Suzanne C. Segerstrom, PhD, MPH

Suzanne C. Segerstrom, PhD, MPH

Jo Anne Leonard Petersen Endowed Chair for Gerontology and Family Studies
Co-Director for the Center for Healthy Aging Research

Waldo Hall 453
2250 SW Jefferson Way
Corvallis, OR 97331
United States

Curriculum Vitae

Academic interests

My research primarily addresses the interactions among psychological, cognitive, immunological, and physical health in older adults. For example, how does personality affect risk for Alzheimer’s disease? How do psychosocial resources affect immunosenescence? Does infection with latent viruses compromise older adults’ self-regulation and executive cognitive function? How does socioemotional selectivity affect the well-being of people with ALS and their partners?

I am particularly interested in understanding how aspects of self-regulation, including personality, behavior, and executive cognitive function, affect well-being and health. Two large studies funded by the National Institute on Aging have examined these questions. One, with Leslie Crofford, MD, examined the health consequences of motivation and goal pursuit in older women in a longitudinal "burst" design. (See papers to date from the completed study.) The other is a longitudinal study of the effects of self-regulation and especially self-regulatory capacity on immunological and brain health (and vice versa) in older adults. (See papers to date from the ongoing study.)

My students and I are actively pursuing a line of research on cognitive self-regulation as it is manifested in repetitive thought (e.g., worry, rumination, cognitive processing, and related concepts). This research focuses on understanding the structure of repetitive thought, the best ways to measure repetitive thought, its neuropsychological correlates, and its psychological and physiological consequences. (See example papers here and here.)

I am an MPH biostatistician with particular interest in longitudinal data analysis and multilevel modeling. I am also interested in the measurement properties of biomarkers such as diurnal cortisol. (See example papers here and here. See information about biostatistical consulting.)

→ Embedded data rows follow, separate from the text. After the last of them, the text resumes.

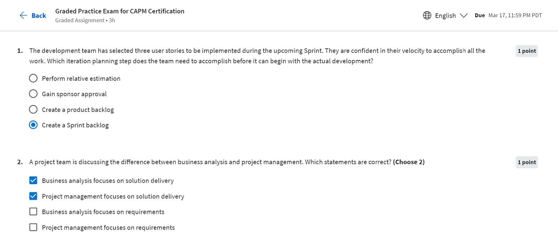Select the 'Perform relative estimation' radio button

33,78
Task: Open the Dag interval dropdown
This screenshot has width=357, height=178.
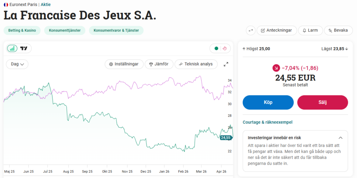Action: point(17,64)
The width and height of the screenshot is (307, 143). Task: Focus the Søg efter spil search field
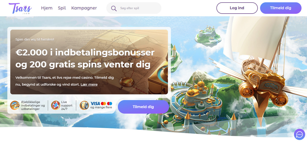point(134,8)
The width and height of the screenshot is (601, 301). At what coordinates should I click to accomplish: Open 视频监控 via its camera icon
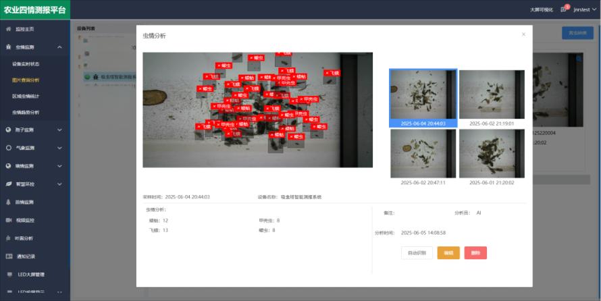[x=8, y=220]
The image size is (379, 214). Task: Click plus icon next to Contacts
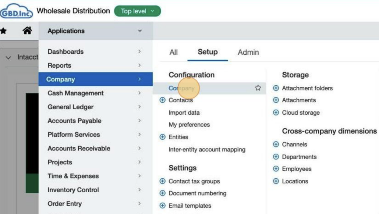(163, 100)
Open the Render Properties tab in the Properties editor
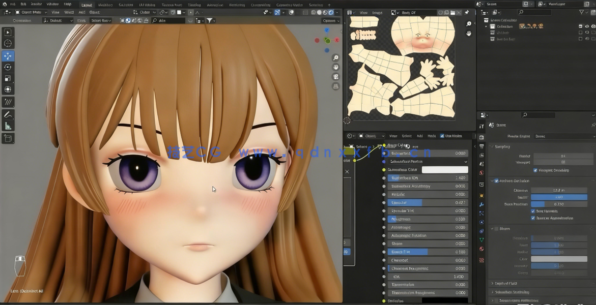This screenshot has width=596, height=305. pos(482,137)
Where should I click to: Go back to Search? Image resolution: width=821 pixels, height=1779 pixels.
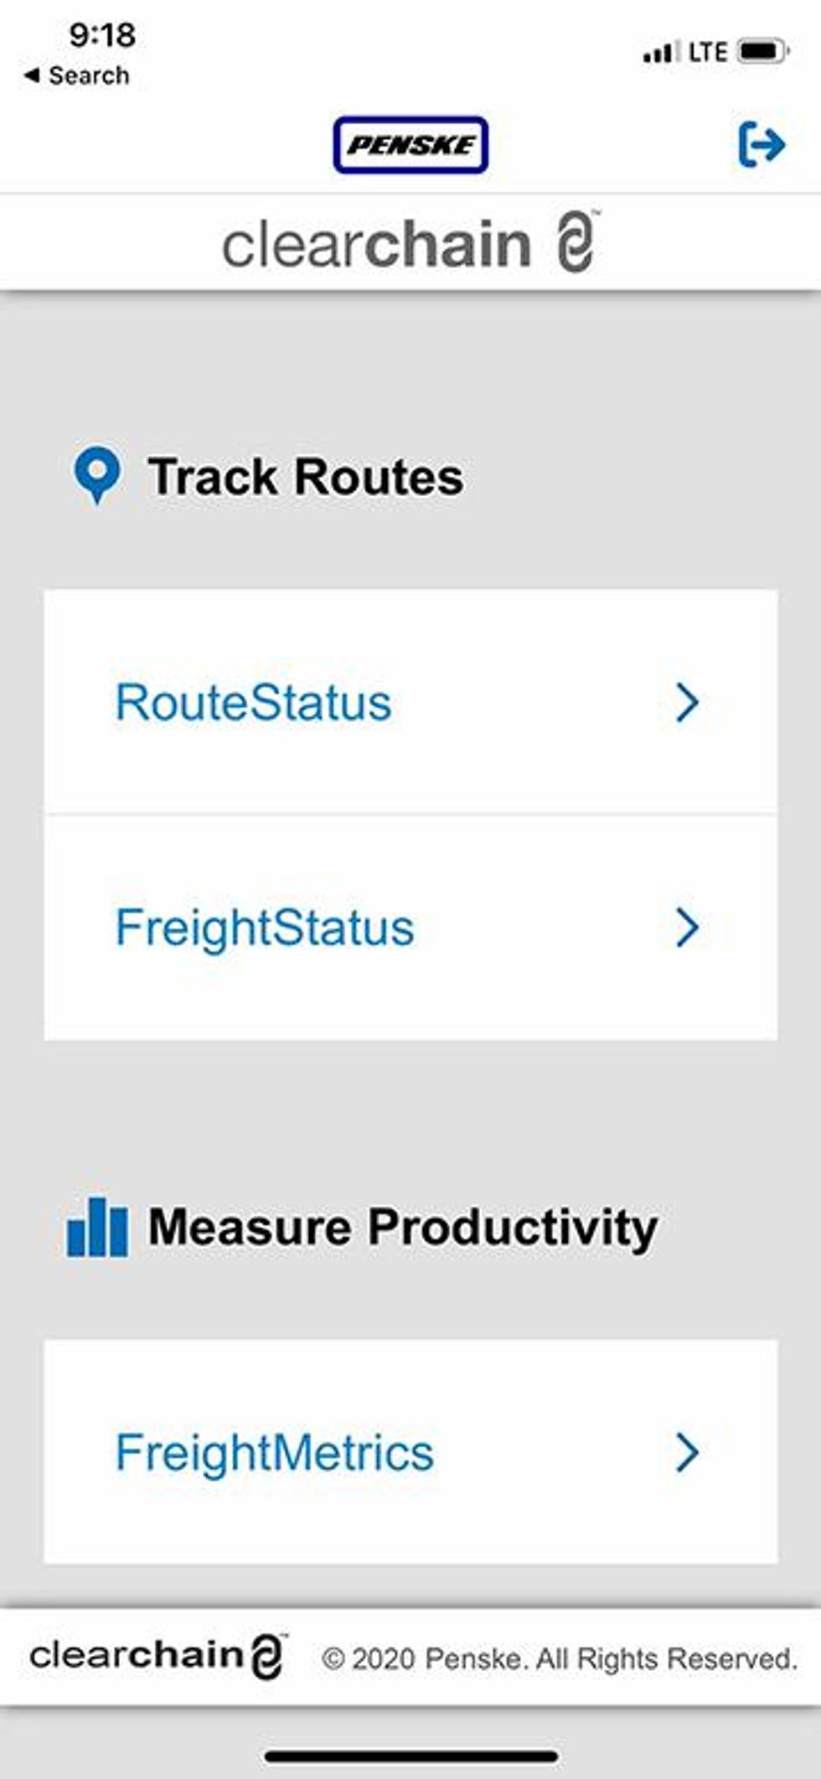(x=77, y=75)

After growing up and going to college in Oregon (BA, Lewis & Clark College), I received my PhD in clinical psychology from UCLA in 1997 and my MPH in biostatistics from University of Kentucky in 2017. I started a faculty position in 1997 in Psychology at University of Kentucky, where I retired in 2023 to return to Oregon and take up a faculty position at Oregon State University.


Currently recruiting postdoctoral scholar

The School of Human Development and Family Sciences at Oregon State University has an opening for one post-doctoral research scholar with interests in biopsychosocial research in older adults.

The scholar will work closely and collaboratively with Dr. Suzanne Segerstrom; her graduate and undergraduate students; and her colleagues in Human Development and Family Sciences as well as the Center for Healthy Aging Research.

The scholar will primarily work on NIH-funded longitudinal research on the relationships among psychological, psychophysiological, and immunological health in older adults, with possible foci on personality, self-regulation, repetitive thought, cognition, pain, inflammation, and immunological aging. There are other archival data available, as well as the opportunity to collect data and write NIH grants. NIH pay scale, benefits, and funds for annual conference travel provided.